■ **Problem details**
The answer must be an exact copy of the lines from the one containing "The height and" through the last line of the records, with the pictures left out.

------------------------------------

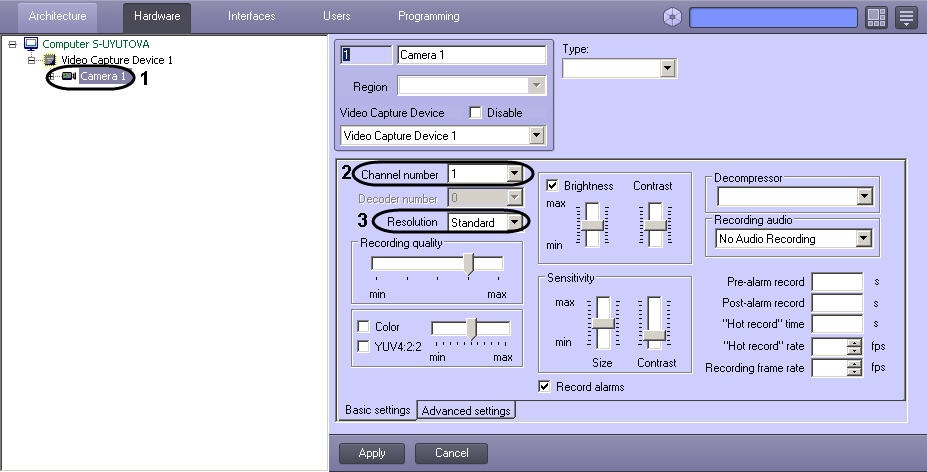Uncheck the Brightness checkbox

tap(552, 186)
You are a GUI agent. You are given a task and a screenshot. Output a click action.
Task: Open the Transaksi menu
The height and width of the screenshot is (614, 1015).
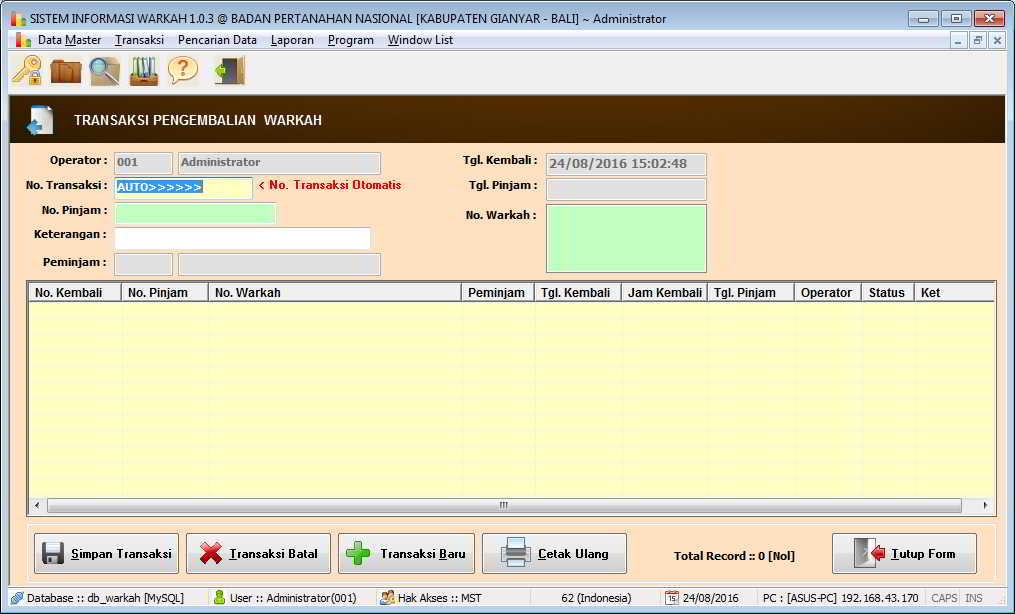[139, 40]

------------------------------------

■ **Result**
The height and width of the screenshot is (614, 1015).
[139, 40]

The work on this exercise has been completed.